The domestic stock market fell more than five per cent this week, marking its steepest weekly decline in nearly four years, driven by surging crude oil prices linked to the ongoing conflict in West Asia that has kept investors on edge. Since the crisis began late last month, companies listed on the BSE have collectively lost about Rs 34 lakh crore in investor wealth even as the benchmark stock indices have dropped roughly eight per cent.
On Friday, the Sensex index ended 1.9 per cent, or 1,470.50 points, lower at 74,563.92 points as foreign investors went on a selling spree. The Nifty 50 closed 2.1 per cent lower at 23,151.10 points.
Both the indices are currently trading around their lowest levels in around a year. Despite reaching record highs on a couple of occasions, both have been in a consolidation phase over the past 18-24 months. They are now near February 2024 levels.
The rupee also closed at a record low of 92.46, down 26 paise, against the dollar.
Foreign institutional investors pulled out Rs 10,716 crore (around $ 1.16 billion) from the cash market on Friday, according to exchange data. FIIs have taken out Rs 56,800 crore ($ 6.14 billion) in March so far.
Crude oil prices have remained above or around the $100 per barrel mark over the last few days as supply has been disrupted due to the conflict in West Asia. Refineries across key oil markets such as Iran, Qatar and the UAE have been hit as part of the conflict, forcing the shutdown of large capacities.
Iran has unofficially maintained a chokehold on the Strait of Hormuz, a key trade waterway through which 20-25 per cent of the global crude oil supply is transported. The Iranian military has also targeted multiple ships attempting to navigate through the waterway, including at least one India-bound ship.
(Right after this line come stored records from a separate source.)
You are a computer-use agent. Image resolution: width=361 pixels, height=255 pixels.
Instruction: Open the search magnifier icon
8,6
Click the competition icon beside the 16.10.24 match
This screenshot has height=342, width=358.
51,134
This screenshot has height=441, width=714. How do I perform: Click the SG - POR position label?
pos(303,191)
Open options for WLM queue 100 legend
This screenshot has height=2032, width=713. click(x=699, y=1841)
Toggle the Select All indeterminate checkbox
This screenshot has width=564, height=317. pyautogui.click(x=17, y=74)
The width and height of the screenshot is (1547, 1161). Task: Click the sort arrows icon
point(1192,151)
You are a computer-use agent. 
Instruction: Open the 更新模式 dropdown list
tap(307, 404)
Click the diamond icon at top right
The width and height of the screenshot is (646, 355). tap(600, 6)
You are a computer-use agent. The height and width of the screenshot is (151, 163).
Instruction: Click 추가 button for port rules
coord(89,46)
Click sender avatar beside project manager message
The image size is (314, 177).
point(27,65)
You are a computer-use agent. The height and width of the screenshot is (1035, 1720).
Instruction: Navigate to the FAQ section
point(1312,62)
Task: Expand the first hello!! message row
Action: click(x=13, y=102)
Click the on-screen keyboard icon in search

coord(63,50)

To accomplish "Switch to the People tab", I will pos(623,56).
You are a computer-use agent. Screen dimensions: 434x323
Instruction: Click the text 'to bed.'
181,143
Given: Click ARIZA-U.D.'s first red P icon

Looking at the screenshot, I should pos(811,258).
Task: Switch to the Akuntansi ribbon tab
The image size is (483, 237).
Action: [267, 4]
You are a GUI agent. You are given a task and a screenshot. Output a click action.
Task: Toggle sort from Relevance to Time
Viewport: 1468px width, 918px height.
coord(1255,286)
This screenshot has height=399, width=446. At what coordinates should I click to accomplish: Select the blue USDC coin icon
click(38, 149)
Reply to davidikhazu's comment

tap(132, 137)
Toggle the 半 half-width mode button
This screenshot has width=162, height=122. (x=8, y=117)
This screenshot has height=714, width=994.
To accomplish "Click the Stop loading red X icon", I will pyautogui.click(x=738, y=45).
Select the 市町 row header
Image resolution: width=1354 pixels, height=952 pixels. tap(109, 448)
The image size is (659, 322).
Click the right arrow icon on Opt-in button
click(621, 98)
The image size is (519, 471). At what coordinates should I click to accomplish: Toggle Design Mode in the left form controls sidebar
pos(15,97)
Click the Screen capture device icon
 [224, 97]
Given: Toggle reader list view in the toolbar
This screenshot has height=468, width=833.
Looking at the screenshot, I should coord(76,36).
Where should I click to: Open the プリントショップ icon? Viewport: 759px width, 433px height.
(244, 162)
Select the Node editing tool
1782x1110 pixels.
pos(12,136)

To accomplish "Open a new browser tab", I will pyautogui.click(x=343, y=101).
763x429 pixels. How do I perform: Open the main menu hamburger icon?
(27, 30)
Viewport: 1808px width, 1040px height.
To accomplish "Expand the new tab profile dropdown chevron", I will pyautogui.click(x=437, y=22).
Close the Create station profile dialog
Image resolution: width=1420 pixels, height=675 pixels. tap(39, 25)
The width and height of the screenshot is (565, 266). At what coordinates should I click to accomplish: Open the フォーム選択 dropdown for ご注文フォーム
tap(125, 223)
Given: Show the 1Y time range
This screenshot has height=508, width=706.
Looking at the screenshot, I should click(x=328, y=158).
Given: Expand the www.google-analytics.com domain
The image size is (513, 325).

The situation has led to a shortage of liquified natural gas in several parts of the country, and the potential impact of the exorbitant crude prices on corporate earnings have caused jitters in the market. Crude is among the most essential raw materials across a host of industries. It is also the biggest cost in India’s import bill, thus putting the rupee too under pressure against the dollar.
“While our forex reserves can help us to manage price risk, availability of energy supply is a challenge. Till there is visibility about the reduction in severity as well as length of the conflict, downward movement in the market is likely to persist,” said Nilesh Shah, MD and CEO of Kotak Mahindra Asset Management Company.
The benchmark equity indices — BSE’s Sensex and NSE’s Nifty 50 — may fall another 2-5 per cent from current levels if the war extends for another couple of weeks and crude prices remain above the $100 per barrel mark, according to G Chokkalingam, founder of Equinomics Research.
The India VIX index, which indicates volatility in the market, remained elevated on Friday. The index shot up almost 14 per cent during the week to levels last seen when US President Donald Trump first announced sweeping reciprocal tariffs in April 2025.
All sectoral indices of NSE ended deep in the red on Friday. Metals lost five per cent, while automobiles and public-sector banks fell nearly four per cent. Broader markets also closed the session in the red but fared better than the benchmark indices over the week. The NSE’s small-cap indices have fallen around four per cent over the week, while the mid-cap indices have lost around 4.5 per cent.
The underperformance is not limited to Indian markets, with high crude prices sending shockwaves across global bourses, too. The US markets have lost as much as two per cent over the week. Asian markets such as South Korea, Japan, and Hong Kong fell up to three per cent. This weakness in stock markets across the world is likely to persist until crude prices normalise.